Ophtalmologie : exemple d’excès de diagnostic pointé et corrigé
Il est beaucoup de domaines médicaux pour lesquels le dépistage, éventuellement systématique peut s’avérer clé pour la santé publique et la prévention. Mais la santé publique ne rime pas avec hygiénisme et la mesure est parfois nécessaire. Exemple avec l’endophtalmie endogène à Candida.
Récemment, l’Académie d’ophtalmologie américaine (American Academy of Ophthalmology, AAO) a modifié sa ligne directrice relative au dépistage de routine des infections intraoculaires dans le cadre de septicémies à Candida.
La levure Candida, les candidoses
Candida un une espèce de champignons, plus précisément de levures, dont l’espèce la plus connue et la plus importante est Candida albicans. Cultivée en boîte de Petri, elle prolifère en de grandes colonies de couleur blanc à crème (d’où son nom). Elle est à l’origine de la très grande majorité des mycoses à Candida, qui sont ainsi des champignon pathogènes.
Selon le lieu d’attaque dans l’organisme hôte, les affections sont variées, du muguet buccal à la vulvo-vaginite de la femme en passant par différents tronçons du tube digestif, où Candida albicans est saprophyte strict, c’est-à-dire qu’il est n’y est pas pathogène contrairement à toute autre localisation où il est pathogène, sauf s’il se met à y proliférer.
Candidémie : du traitement présomptif au diagnostic systématique
Des septicémies, à savoir l’infection du sans, est possible par les agents infectieux comme le Candida, notamment chez les immunodéprimés; elles peuvent être mortelles. On parle alors de candidémie. Il s’agit parfois d’infections nosocomiales (contractées à l’hôpital).
Le traitement à base d’antifongiques peut être complexe et le diagnostic, microbiologique, tardif, ce qui peut orienter vers un traitement présomptif c’est-à-dire sur seule base de forte suspicion.

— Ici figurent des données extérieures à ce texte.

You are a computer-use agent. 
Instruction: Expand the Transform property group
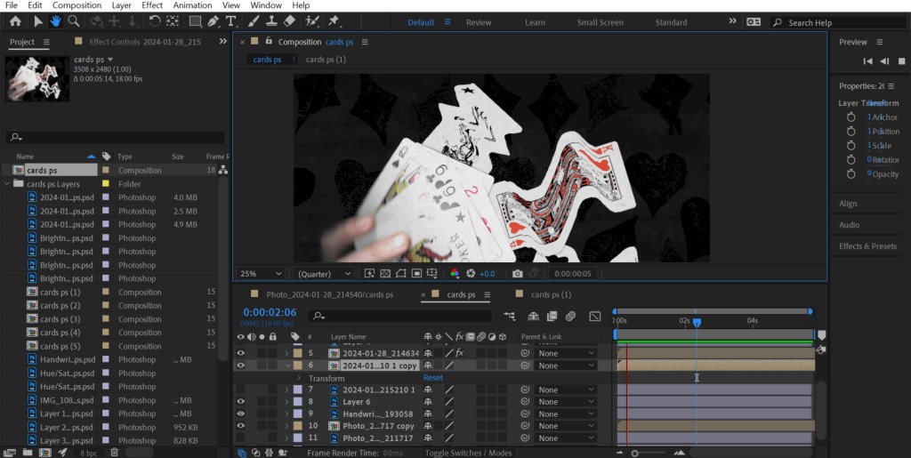[298, 378]
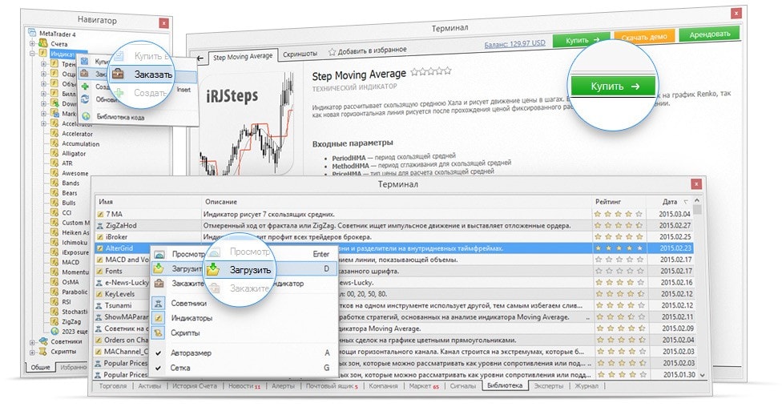The width and height of the screenshot is (782, 407).
Task: Click the star icon next to Добавить в избранное
Action: pyautogui.click(x=333, y=53)
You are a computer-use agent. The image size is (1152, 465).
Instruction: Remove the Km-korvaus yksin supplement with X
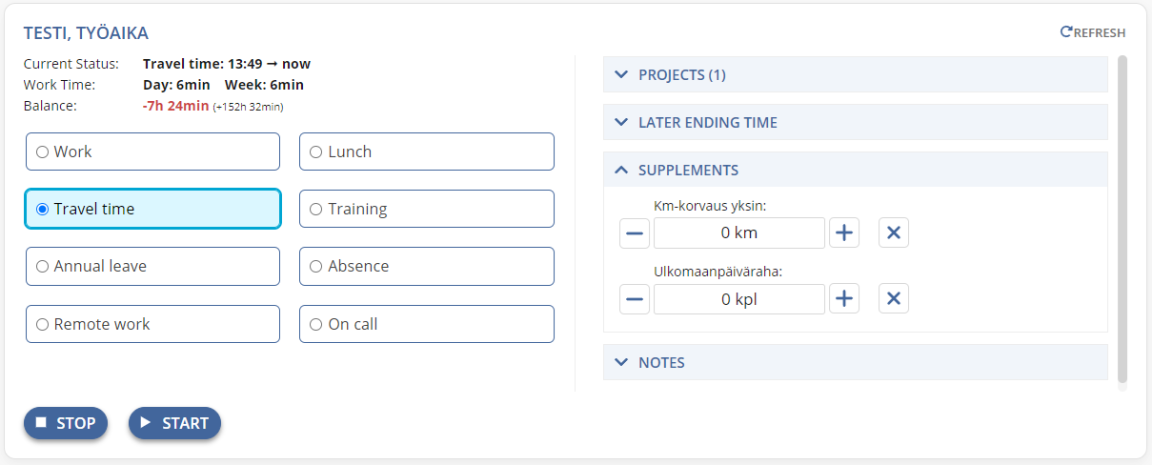[894, 233]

En ophtalmologie, la pratique du dépistage systématique de l’infection au niveau intraoculaire chez les patients atteints de candidémie est ancienne. Cette pratique a été établie à l’époque précédant l’utilisation de médicaments antifongiques systémiques et l’établissement de définitions de la maladie opthtalmologique via candidémie. Une étude systématique récente sur 7 500 patients américains dans la pratique clinique a montré une prévalence inférieure à 1 % de septicémie à Candida chez les patients atteints d’endophtalmie (infection intraoculaire) . En outre, les patients concernés présentent souvent des comorbidités telles qu’hypertension, thrombocytopénie ou anémie, qui peuvent rendre difficile le diagnostic avec le risque de rendre à tort Candida responsable.
Si l’Infectious Disease Society of America (IDSA) est d’avis qu’il est surtout important de suspecter et de diagnostiquer rapidement une candidémie systémique, l’AAO ne recommande pas une consultation ophtalmologique de routine après des résultats de laboratoire de septicémie systémique à Candida, qui apparaît comme une pratique de faible valeur. La consultation ophtalmologique paraît raisonnable uniquement pour les patients présentant des signes ou des symptômes d’infection oculaire, avec ou sans candidémie d’ailleurs.
Ainsi, l’Académie préconise d’éviter le surdiagnostic et le surtraitement, et donc de minimiser le dépistage systématique. Elle a ainsi mis à jour sa ligne directrice en la matière, sur cette base.
Et comme tout est question de balance bénéfice/risque, il faudra poursuivre la recherche scientifique pour affiner le rapport entre l’incidence des pathologies menaçant la vision et le bénéfice potentiel d’un dépistage de la candidémie via consultation ophtalmologique telle que constaté dans la littérature.
Tout cela prouve que l’excès de soins, ça existe, et cela peut être sans intérêt voire contre-productif.